EXCERPTED PASSAGE.
In Leviathan (1651), Thomas Hobbes describes incomprehensibility as a resource for both divine and worldly dictators. He writes: “For the nature of God is incomprehensible; that is to say, we understand nothing of what He is, but only that He is.” And at another point: “And this fear of things invisible is the natural seed of that which every one in himself calleth religion; and in them that worship or fear that power otherwise than they do, superstition.”

Maria Johansen, historian of ideas, clarifies Hobbes’s position: “according to Hobbes, people worship that which gives rise to fear and they feel the greatest fear faced with that which is invisible. Fear, or horror, is the basis of sovereign power.” (Johansen, Maria (2005) Offentlig skrift om det hemliga. Raison d'état, SOU och varulven, p. 113.)

The quality of being incomprehensible, or invisible, appears here as a strategic instrument to maintain power.

The 18th century saw the start of the abolition of the sovereigns. Reason began to replace religion as a measure. And the new Establishment started to feel uncomfortable with the incomprehensible, or, in other words: the reverence that Hobbes thought that our fear of the incomprehensible would result in was transformed into distrust.

WORK TO COMPLETE.
a: Retype the passage on Hobbes and incomprehensibility word for word, everything from "Maria Johansen, historian" down to "to maintain power.".
b: In the passage on Hobbes and incomprehensibility, which century saw the start of the abolition of the sovereigns?

DATA ENTRIES.
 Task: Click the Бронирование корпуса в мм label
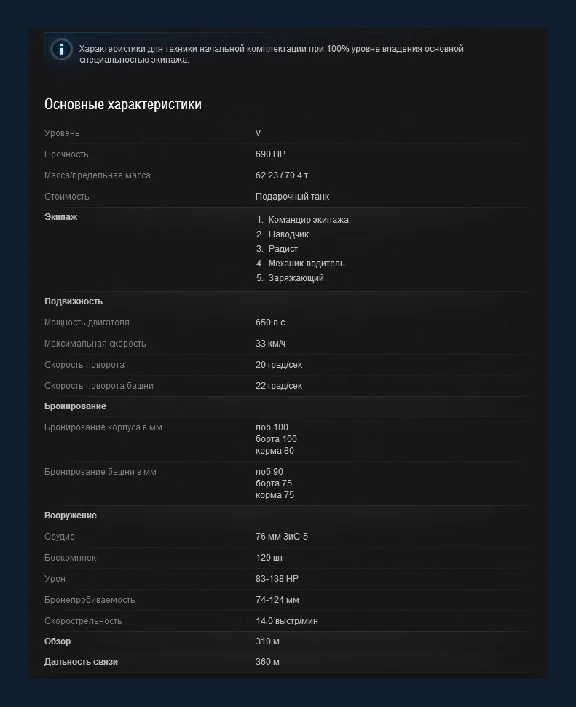click(103, 427)
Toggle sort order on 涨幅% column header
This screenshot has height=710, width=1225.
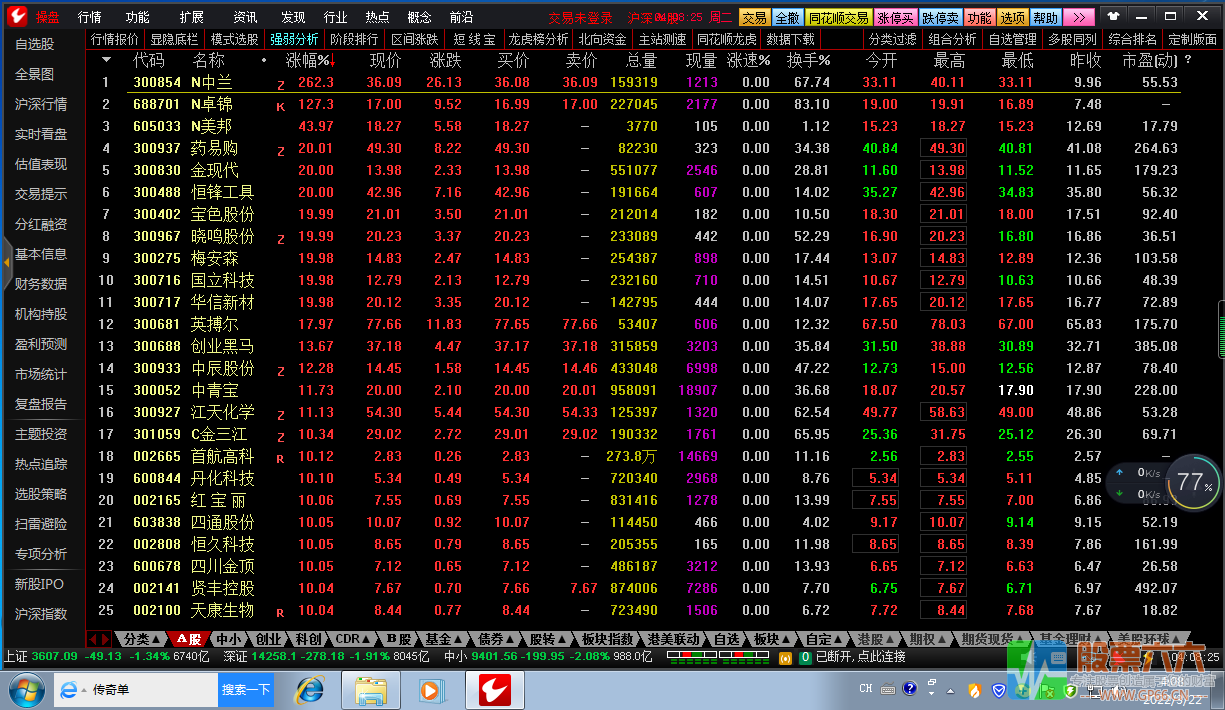(x=309, y=60)
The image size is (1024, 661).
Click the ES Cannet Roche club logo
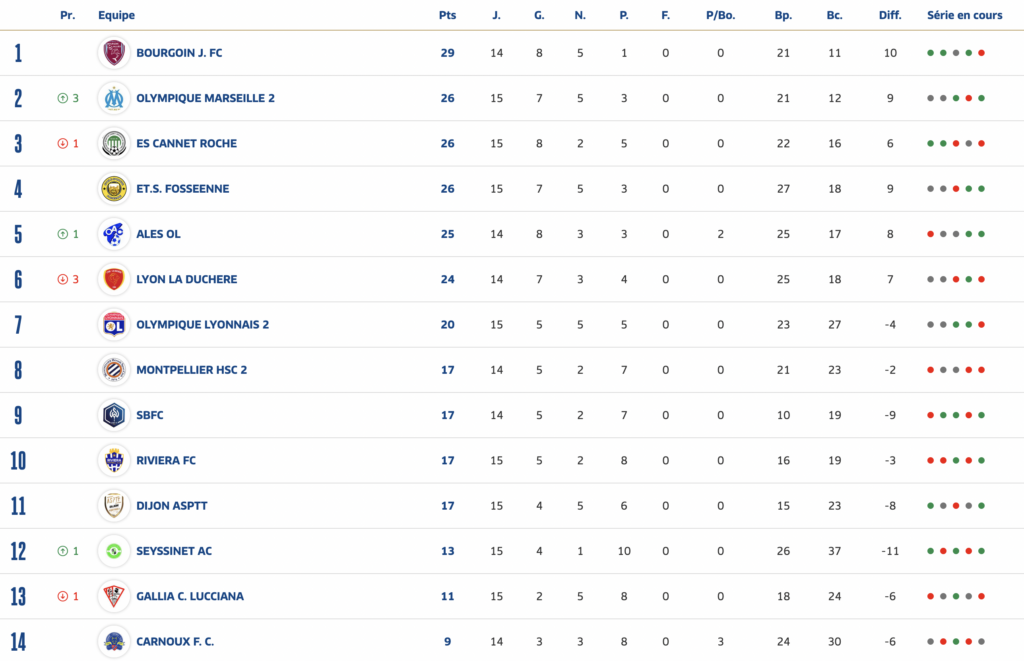click(114, 143)
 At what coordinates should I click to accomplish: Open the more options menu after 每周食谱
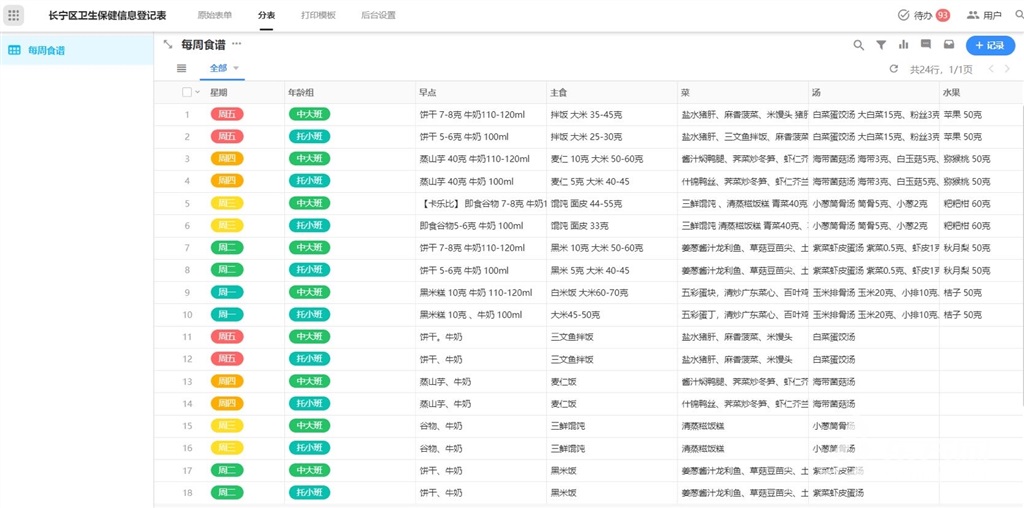click(237, 44)
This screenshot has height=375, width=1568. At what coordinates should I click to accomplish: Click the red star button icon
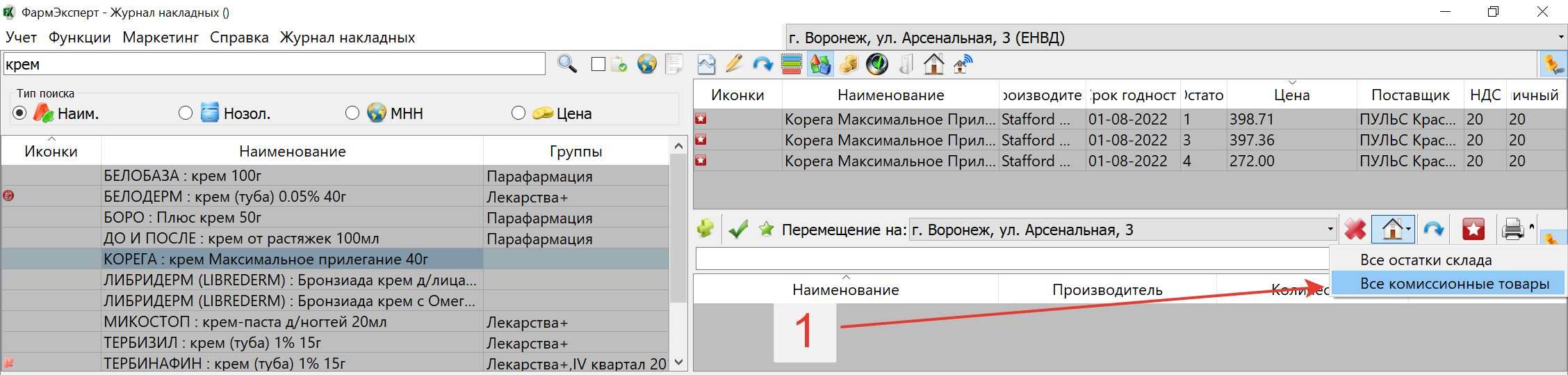(x=1473, y=230)
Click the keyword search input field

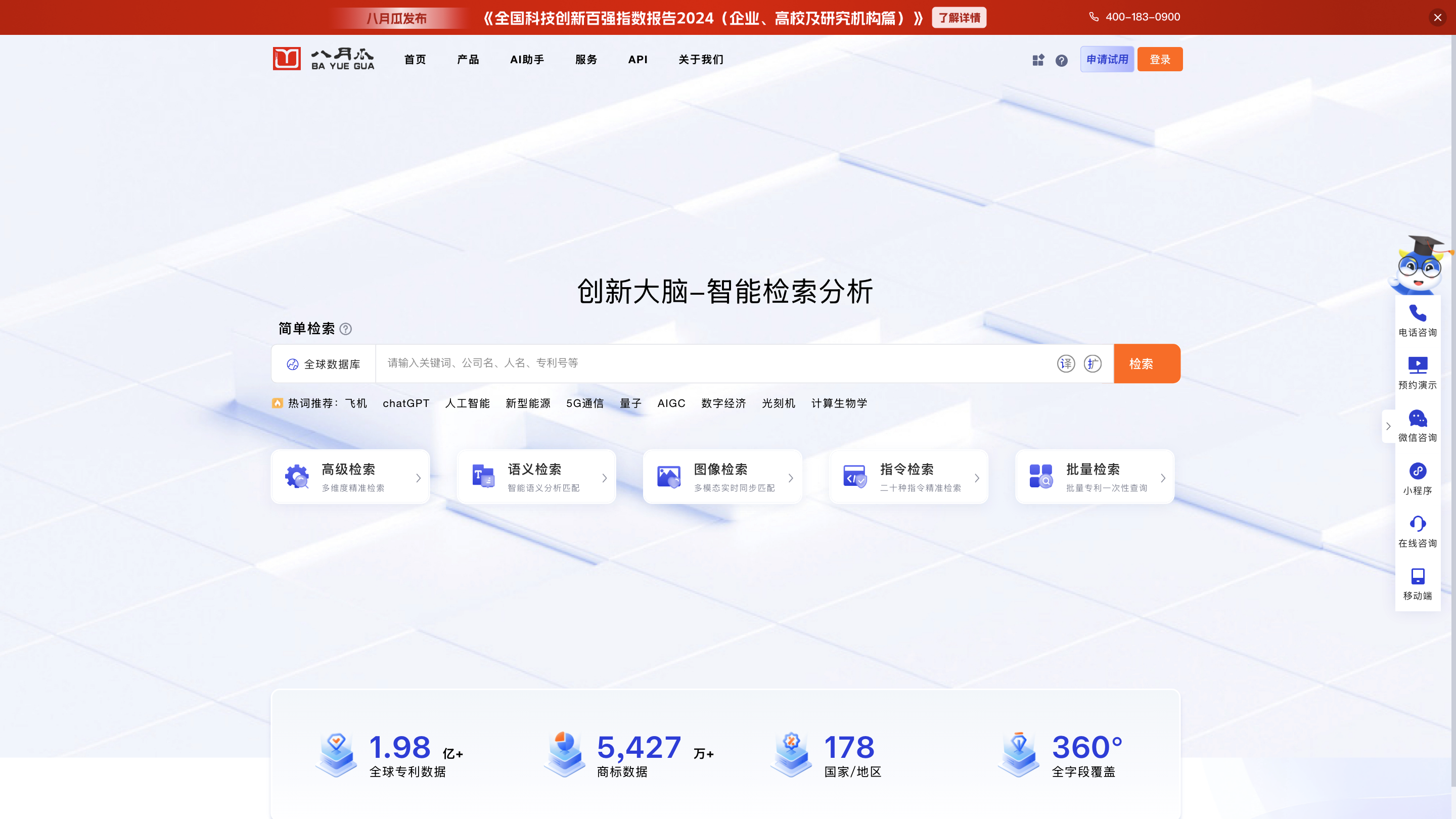click(712, 363)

THE SOLUTIONS.
a:
Maria Johansen, historian of ideas, clarifies Hobbes’s position: “according to Hobbes, people worship that which gives rise to fear and they feel the greatest fear faced with that which is invisible. Fear, or horror, is the basis of sovereign power.” (Johansen, Maria (2005) Offentlig skrift om det hemliga. Raison d'état, SOU och varulven, p. 113.)

The quality of being incomprehensible, or invisible, appears here as a strategic instrument to maintain power.

b: The 18th century.